--- BEGIN Reading passage ---

Is that good news? “Yes, insofar as other banks will pitch to us attractive offers to leave our existing banking partners,” Stiels observed earlier this year. “Our group policy is that the bank that can manage the biggest chunk of our network best serves us,” he adds, no doubt giving hope to institutions with a pan-African footprint such as Standard Bank, eager to make headway in the country.

Likewise, Alexander Koch, the general manager of Brassivoire, Heineken’s local operation, is positive about the arrival of several new financial institutions in Côte d’Ivoire.

“More and more banks are fishing in the same pond,” he says. “The Ivorian pond is a promising one but it also has its limitations in size. So the more banks come in, the more competitive it will get.”

--- END Reading passage ---

• **Aim 1**
Answer these questions from the passage about banks in Côte d'Ivoire:
(a) According to Stiels's group policy, which bank serves the group best?
(b) What is Alexander Koch's job?
(c) How does Koch describe the Ivorian pond?
• **Aim 2**
Carry on the passage about banks in Côte d'Ivoire, starting right after its last sentence.

--- BEGIN Supplied data ---

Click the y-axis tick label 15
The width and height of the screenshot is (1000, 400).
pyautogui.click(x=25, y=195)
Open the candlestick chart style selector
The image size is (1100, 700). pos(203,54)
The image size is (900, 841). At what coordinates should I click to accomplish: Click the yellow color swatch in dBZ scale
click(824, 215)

--- END Supplied data ---
--- BEGIN Supplied data ---

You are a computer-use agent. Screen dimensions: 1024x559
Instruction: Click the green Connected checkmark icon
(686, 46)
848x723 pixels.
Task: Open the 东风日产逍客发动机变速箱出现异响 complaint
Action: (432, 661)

--- END Supplied data ---
--- BEGIN Supplied data ---

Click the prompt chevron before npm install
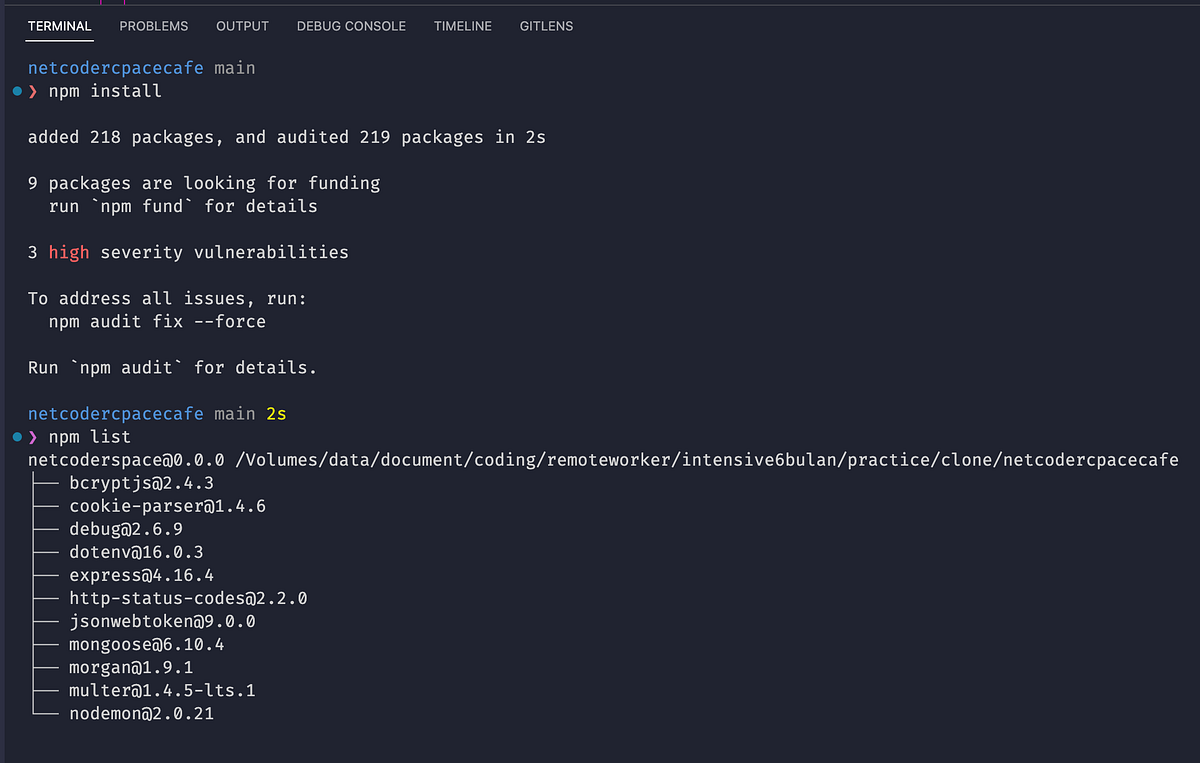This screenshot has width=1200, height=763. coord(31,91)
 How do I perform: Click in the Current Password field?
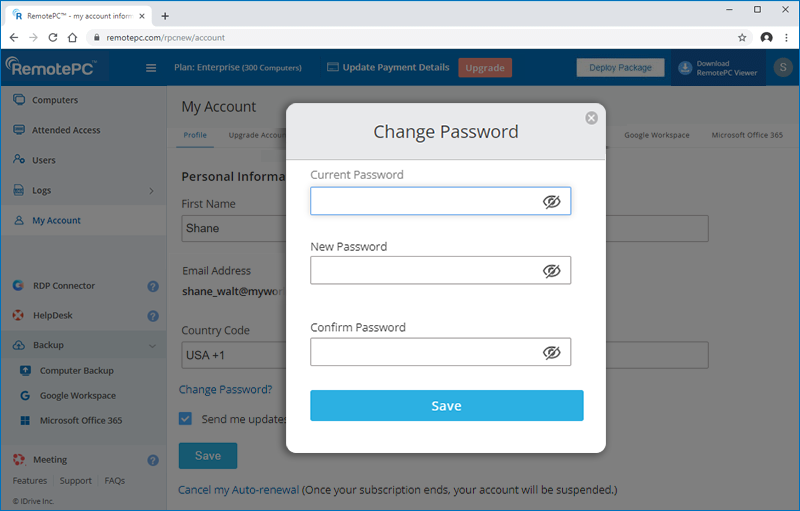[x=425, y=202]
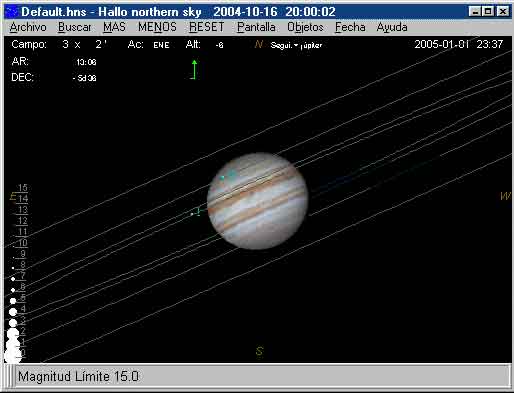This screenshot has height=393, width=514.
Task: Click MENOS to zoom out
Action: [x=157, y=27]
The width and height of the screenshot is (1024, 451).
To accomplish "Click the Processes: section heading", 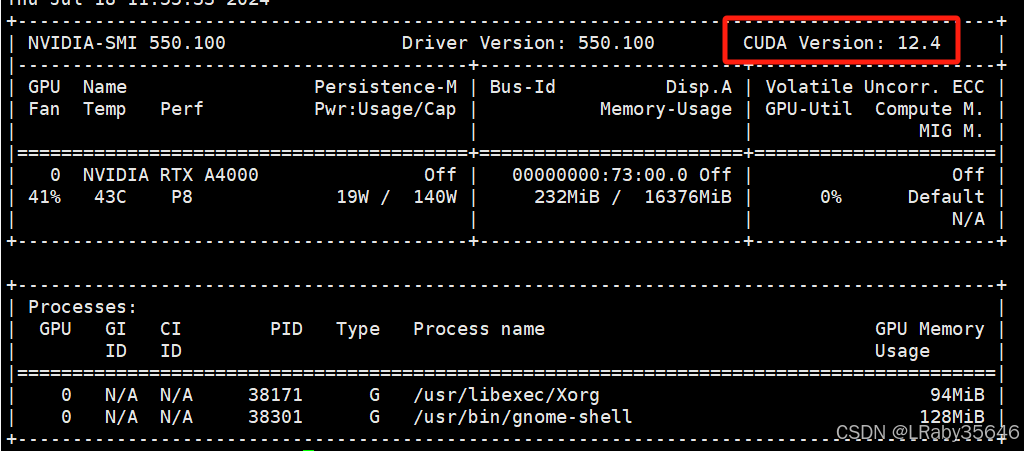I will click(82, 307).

--- END Supplied data ---

• **Reply 1**
(a) The bank that can manage the biggest chunk of the group's network best.
(b) He is the general manager of Brassivoire, Heineken's local operation.
(c) He calls it promising but says it also has its limitations in size.

• **Reply 2**
It’s little wonder that banks are tripping over each other to do business here. Côte d’Ivoire boasts a growing middle class and attractive commercial opportunities. The World Bank expects economic growth of at least 7% in the coming years in this leading exporter of cocoa and coffee – among the highest in Africa, if not among emerging markets generally.

“Putting aside countries like China, I don’t see many countries, particularly African countries, with this growth rate,” says Jose Gijon, resident representative of the IMF in Côte d’Ivoire.

“This country has very good economic potential. There are a few sectors that are outstanding,” he adds, pointing to agribusiness (“you can grow anything you want in this country”), energy and finance as sectors with real promise.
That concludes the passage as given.